Mr. Moosakutty said nothing. He looked at me with understated understanding. I was wearing a tight T-shirt, a pair of shiny red Nylex shorts, and knee caps. I looked like a contestant in a fancy dress competition.

We went down the steps. We gave our names to each other. Mr. Moosakutty disclosed his, grudgingly, as if it was a secret, a password to his world.

‘The post-office saving schemes give a little more.’ Mr. Moosakutty said.

‘Where is the nearest post office?’ I asked.

‘It is behind the treasury offices,’ Mr. Moosakutty said.

I didn’t ask where the treasury offices were. When you are a native of the town, and act like a stranger, it adds to the general irritability of air. ‘It has not rained at all,’ I said. ‘June is over, and it is July. And yet no rains.’

More provocations.

Mr Moosakutty tapped the ground with his umbrella, like a water maker checking a soft, yielding spot in the earth. ‘It will rain, soon.’

It was very uncomfortable in the humid heat. Mr. Moosakutty looked cool, collected, all set for disillusions. ‘I have been walking around for a while,’ I said. ‘Looking for a bank that gives a good interest rate.’

‘They are all the same,’ Mr. Moosakutty said.

‘And I haven’t on me my wallet. Would you like to buy me a cup of tea?’

The ground floor of the building was made up of little shops. One of them served tea. The tea shop guy was tall and stringy and wore a mask and beat the tea high with his right hand going full stretch over his head and bringing it down to a large tin mug staring at us hard, without spilling a drop.

Mr. Moosakutty and I made our way to the shop.

‘Can we sit somewhere,’ Mr. Moosakutty asked the tea maker.  There was a large plastic box in front of the table on which the tea paraphernalia was arranged.‘You can’t talk here. We are in lockdown, and the cops are waiting for a chance to arrest me.’

‘How can we have tea without opening our mouth?’ I asked resentfully.

‘You can take your mask off and drink tea,’ Mr. Moosakutty said.

‘They are waiting to arrest anyone. Just anyone. Please have your tea fast and go. It’s not the old days where you have a glass of tea and talk for three or four hours.’

Mr. Moosakutty tapped the earth twice with his umbrella, I thought, in protest. He took a sip of the tea. ‘It’s sweet,’ Mr. Moosakutty said.

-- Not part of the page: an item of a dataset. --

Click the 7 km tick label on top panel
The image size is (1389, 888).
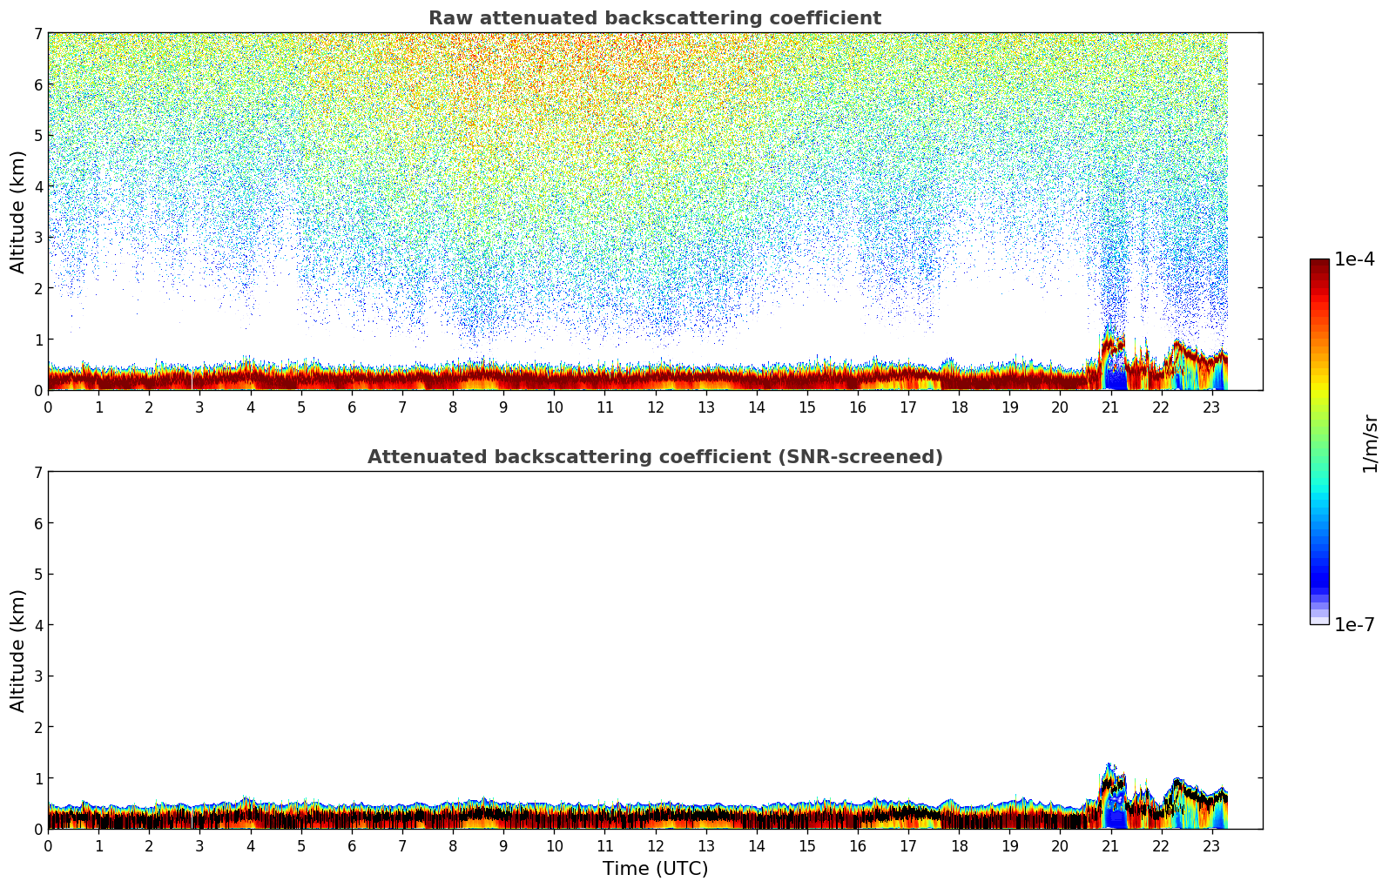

‘Did you say not to sweeten it?’ The tea man said. He pulled his mask down in defiance. Mr. Moosakutty tapped the earth.

‘I will change it. But you can’t talk here,’ the tea guy said, looking at a police jeep that had just stopped before us for a moment, before moving forward.

We had the tea.

‘What do you do, Mr. Moosakutty?’ I asked. The tea guy coughed in a warning.

‘I am a translator.’

‘A translator.’

‘He is a big translator, we all know he is a big translator. But this is the first time he is having tea here. He lives down the road,’ the tea guy said.

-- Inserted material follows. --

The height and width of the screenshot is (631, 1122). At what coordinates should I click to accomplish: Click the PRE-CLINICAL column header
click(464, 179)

‘The banks are cheating,’ Mr. Moosakutty said. ‘It is a strange world we have made that we must cheat each other all the time.’

‘I did not cheat you,’ the tea guy said. ‘I never cheat anybody. It is just that you can’t talk here just because you are having tea. The world has changed. You think the world is the same. But it is not.  Do you want another glass of tea?’

‘Can I have something to eat? I have been walking around the whole morning, looking for a bank which pays some interest?’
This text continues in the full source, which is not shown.